Author of the note Clark Butler says major technology companies that have been investing in renewable energy for some time are facing their next boom, while major fossil fuel companies are experiencing huge drops in market capitalization due to the oil price bottoming out, the spreading covid-19 pandemic, and the consequential share market slide.


“Global tech giants, corporates and financial institutions have been setting decarbonisation targets, working towards the Task Force on Climate-related Financial Disclosures (TCFD), and increasingly taking up renewable power purchase agreements (PPAs),” says Butler.

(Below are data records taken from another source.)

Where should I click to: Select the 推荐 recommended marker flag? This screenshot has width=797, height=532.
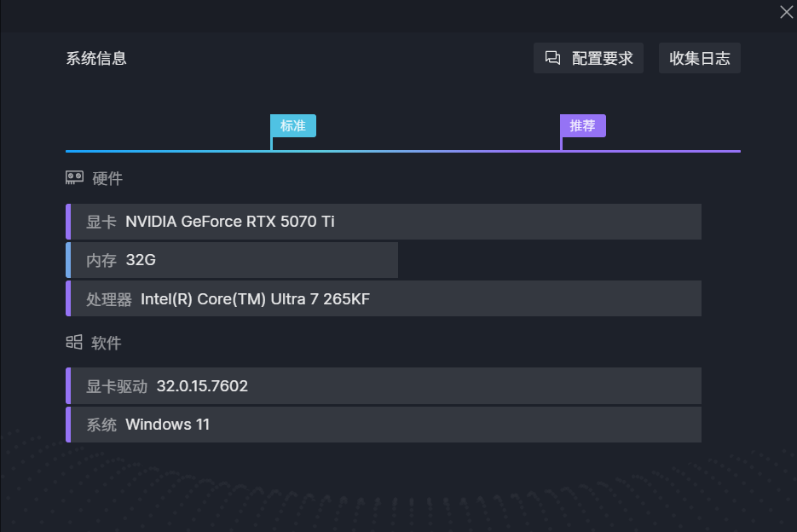[x=582, y=125]
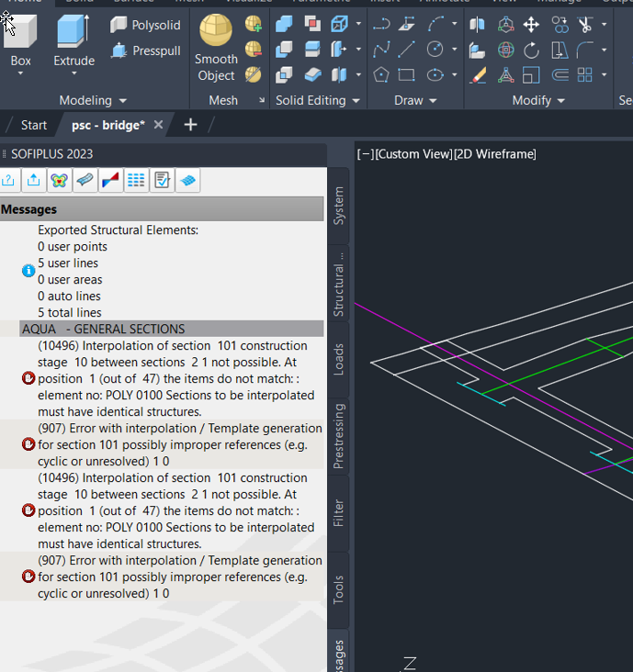Close the psc - bridge drawing tab
The width and height of the screenshot is (633, 672).
[x=158, y=125]
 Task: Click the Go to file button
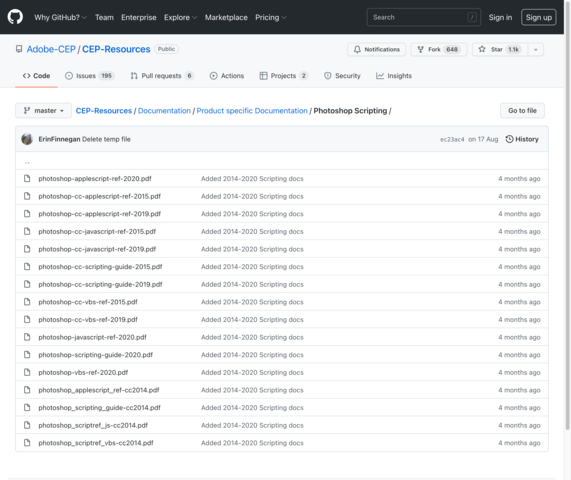(x=522, y=110)
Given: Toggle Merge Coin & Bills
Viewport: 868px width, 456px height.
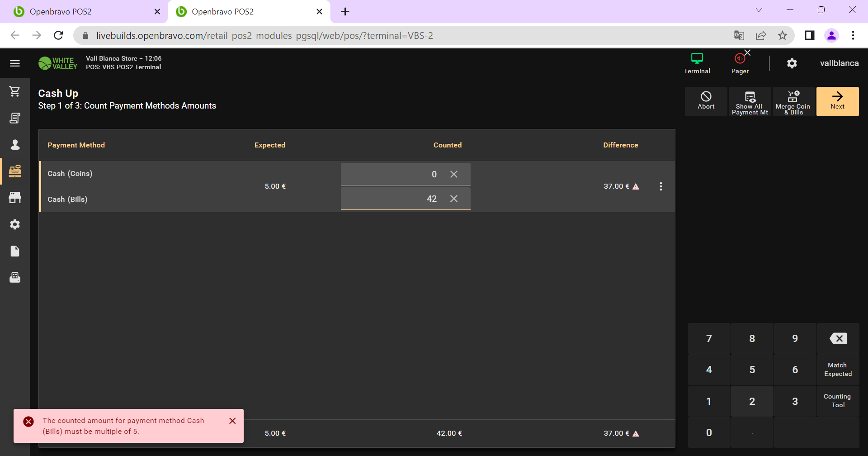Looking at the screenshot, I should click(793, 102).
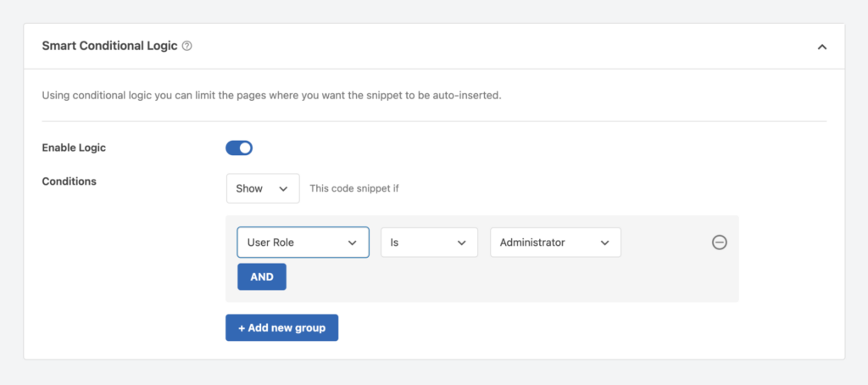The width and height of the screenshot is (868, 385).
Task: Open the Administrator value dropdown
Action: pos(555,243)
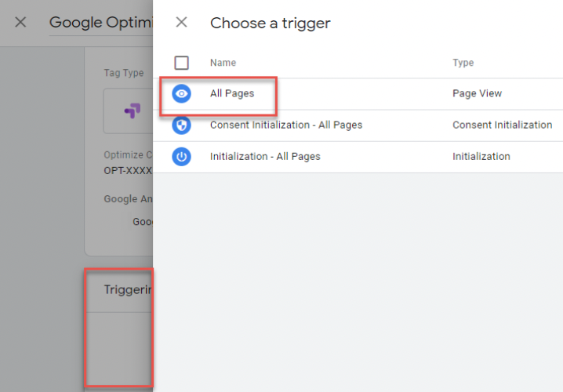This screenshot has width=563, height=392.
Task: Click the Tag Type label
Action: (x=124, y=73)
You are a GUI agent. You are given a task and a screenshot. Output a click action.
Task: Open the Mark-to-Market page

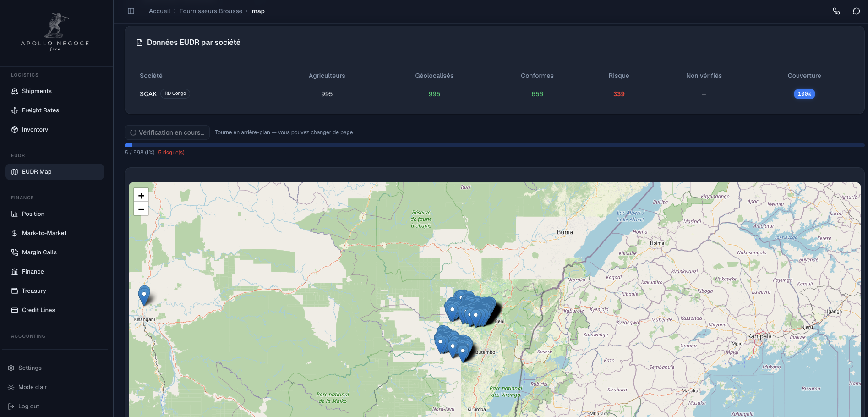[x=44, y=233]
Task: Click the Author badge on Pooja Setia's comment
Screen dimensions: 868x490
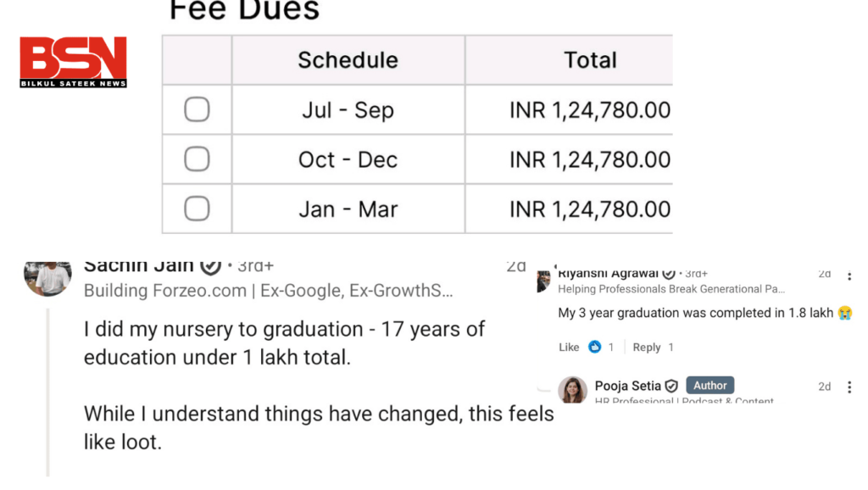Action: pyautogui.click(x=709, y=385)
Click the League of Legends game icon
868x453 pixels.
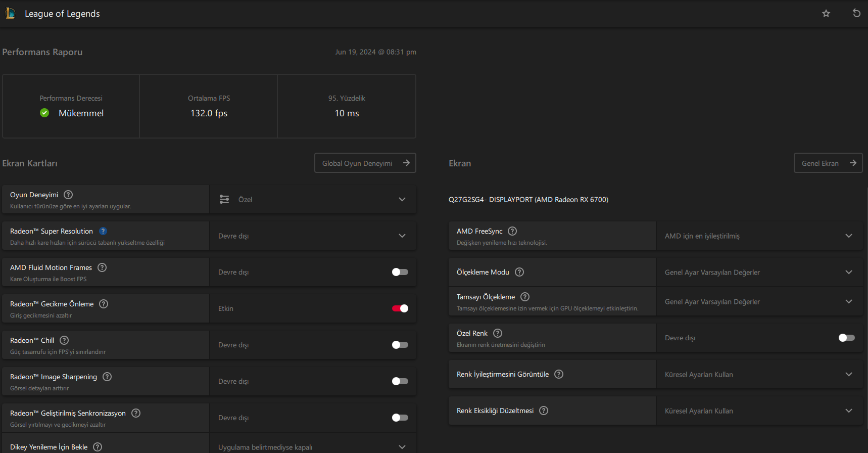point(10,13)
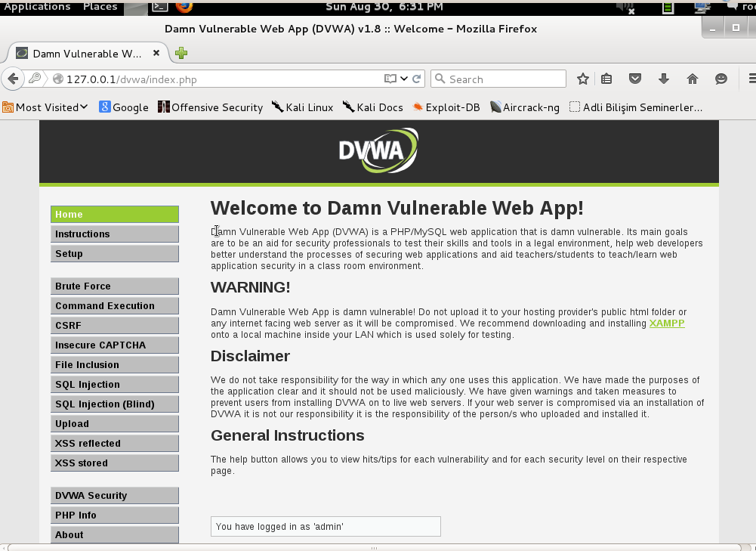Close the Damn Vulnerable Web App tab
Image resolution: width=756 pixels, height=551 pixels.
[156, 53]
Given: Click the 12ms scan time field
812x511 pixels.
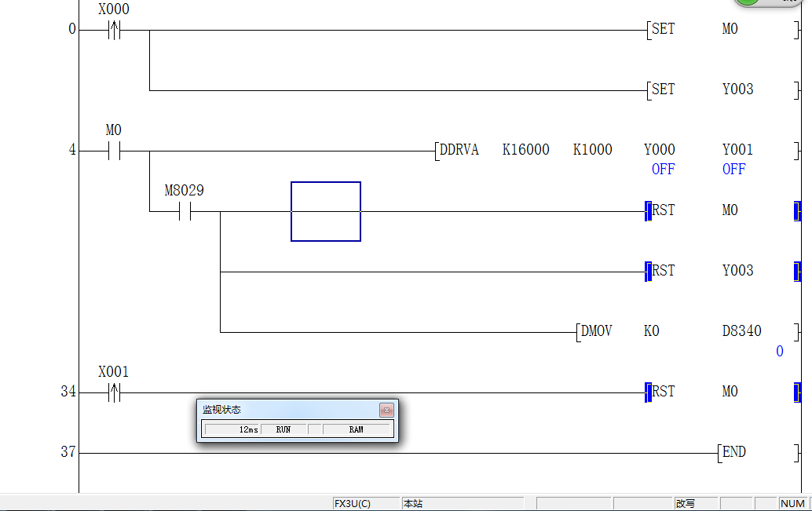Looking at the screenshot, I should click(x=232, y=429).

“This has been against a backdrop of inaction, stalling or backtracking on energy policies by governments and little real movement by the fossil fuel sector.


BloombergNEF notes a new record take-up of corporate renewable PPAs in the U.S. last year, with 13.6 gigawatts (GW) of capacity contracted by U.S. companies under either PPAs or green tariffs.

In addition, 77 companies in the U.S. committed through RE100 to buying 100% renewable electricity. This compares to 10 companies in Australia, 31 in the United Kingdom, and 59 in the European Union.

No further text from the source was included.